La firma è arrivata nelle scorse ore e segna un passaggio operativo atteso da mesi. È stata approvata la graduatoria finale del concorso pubblico unificato per infermieri, aprendo di fatto la strada all’assunzione di 124 professionisti sanitari destinati alle aziende sanitarie e ospedaliere del Servizio sanitario regionale dell’Umbria. Un atto che traduce in numeri e tempi certi una delle priorità più sensibili del sistema sanitario regionale: il rafforzamento degli organici.
La graduatoria, sottoscritta dalla Direzione dell’Azienda ospedaliera di Perugia, riguarda il concorso per titoli ed esami finalizzato alla copertura a tempo indeterminato di 124 posti di Infermiere, collocati nell’Area dei professionisti della salute e dei funzionari, ruolo sanitario. L’Azienda ospedaliera di Perugia ha operato come capofila, gestendo l’intero iter concorsuale e assumendo anche il coordinamento delle successive chiamate all’assunzione.

Il concorso è stato concepito come procedura unificata regionale, con l’obiettivo di rispondere in modo coordinato al fabbisogno di personale infermieristico delle aziende aderenti. I 124 vincitori saranno infatti assegnati alle singole realtà sanitarie sulla base dei piani di fabbisogno approvati, evitando frammentazioni e accelerando i tempi di inserimento in servizio.
Nel dettaglio, la graduatoria è composta da 108 vincitori in ordine di merito e da 16 vincitori con riserva, in quanto militari o soggetti che hanno svolto il servizio civile. Un dato che riflette la struttura normativa del concorso e che non incide sull’avvio delle assunzioni, previsto in tempi rapidi.
Secondo quanto comunicato, le aziende sanitarie regionali potranno attingere alla graduatoria già nelle prossime settimane, con l’obiettivo di completare le assunzioni nel giro di un paio di mesi dalla pubblicazione della delibera. Una tempistica che, nel contesto attuale, rappresenta un segnale di concretezza amministrativa.

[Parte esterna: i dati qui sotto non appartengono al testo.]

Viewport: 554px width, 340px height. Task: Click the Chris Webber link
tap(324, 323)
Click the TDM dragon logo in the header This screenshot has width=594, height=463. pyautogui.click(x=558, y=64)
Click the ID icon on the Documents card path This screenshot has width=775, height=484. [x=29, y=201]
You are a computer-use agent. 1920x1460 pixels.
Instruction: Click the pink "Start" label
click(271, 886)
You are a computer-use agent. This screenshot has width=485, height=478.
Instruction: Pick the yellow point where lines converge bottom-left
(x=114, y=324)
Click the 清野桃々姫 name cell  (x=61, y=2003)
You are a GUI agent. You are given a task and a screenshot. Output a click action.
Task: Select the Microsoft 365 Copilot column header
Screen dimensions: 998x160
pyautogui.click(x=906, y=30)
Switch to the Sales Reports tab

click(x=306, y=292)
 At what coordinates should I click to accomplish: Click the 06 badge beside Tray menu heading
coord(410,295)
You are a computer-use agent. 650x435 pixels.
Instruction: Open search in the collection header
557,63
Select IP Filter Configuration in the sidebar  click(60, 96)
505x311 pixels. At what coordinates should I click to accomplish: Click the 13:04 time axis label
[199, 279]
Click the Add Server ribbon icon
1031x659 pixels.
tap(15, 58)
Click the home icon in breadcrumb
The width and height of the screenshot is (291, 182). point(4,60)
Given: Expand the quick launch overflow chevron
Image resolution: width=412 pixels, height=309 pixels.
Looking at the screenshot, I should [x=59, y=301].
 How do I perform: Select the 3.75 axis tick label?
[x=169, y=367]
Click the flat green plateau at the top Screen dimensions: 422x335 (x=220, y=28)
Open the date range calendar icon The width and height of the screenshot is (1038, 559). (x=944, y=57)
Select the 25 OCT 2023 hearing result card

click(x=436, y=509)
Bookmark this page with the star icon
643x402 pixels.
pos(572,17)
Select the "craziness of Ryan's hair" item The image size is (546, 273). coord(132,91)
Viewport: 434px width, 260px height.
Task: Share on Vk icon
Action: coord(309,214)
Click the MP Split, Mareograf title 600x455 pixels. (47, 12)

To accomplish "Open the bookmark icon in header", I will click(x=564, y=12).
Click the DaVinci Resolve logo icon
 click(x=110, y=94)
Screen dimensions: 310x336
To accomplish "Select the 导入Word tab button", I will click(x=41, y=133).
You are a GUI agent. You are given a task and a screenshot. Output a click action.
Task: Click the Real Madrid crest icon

Oltre ai 124 posti immediatamente autorizzati, il dato che guarda al medio periodo riguarda la capienza complessiva della graduatoria, che arriva fino a 875 posizioni. Un margine che consentirà alle aziende sanitarie umbre di far fronte a ulteriori necessità di personale, senza dover ricorrere a nuove procedure concorsuali nel breve termine.
Le assunzioni già autorizzate risultano coerenti con i Piani del fabbisogno di personale delle singole aziende. Lo scorrimento della graduatoria, qualora necessario, permetterà di intervenire su scoperture future legate a pensionamenti, mobilità o potenziamenti dei servizi, mantenendo una cornice di programmazione stabile.

Nel comunicato ufficiale non manca un passaggio di riconoscimento per il lavoro svolto nella fase più delicata della procedura. Un ringraziamento formale è stato rivolto alla Commissione esaminatrice, presieduta dal dottor Marco Zucconi, dirigente delle professioni sanitarie - area infermieristica dell’Usl Umbria 1, per aver condotto le prove “con celerità ed efficacia”.
Analogo apprezzamento è stato espresso nei confronti della Direzione risorse umane dell’Azienda ospedaliera di Perugia, che ha seguito l’intero procedimento concorsuale fino alla fase delle chiamate per l’assunzione. Un lavoro tecnico e organizzativo che, al di là delle formule di rito, ha permesso di arrivare a una conclusione attesa dal sistema sanitario e dai candidati.
Con l’approvazione della graduatoria, la sanità umbra compie un passo concreto sul terreno delle risorse umane. Ora la partita si sposta sull’attuazione, con l’ingresso nei reparti di 124 nuovi infermieri chiamati a rafforzare un servizio che resta centrale nella vita quotidiana dei cittadini.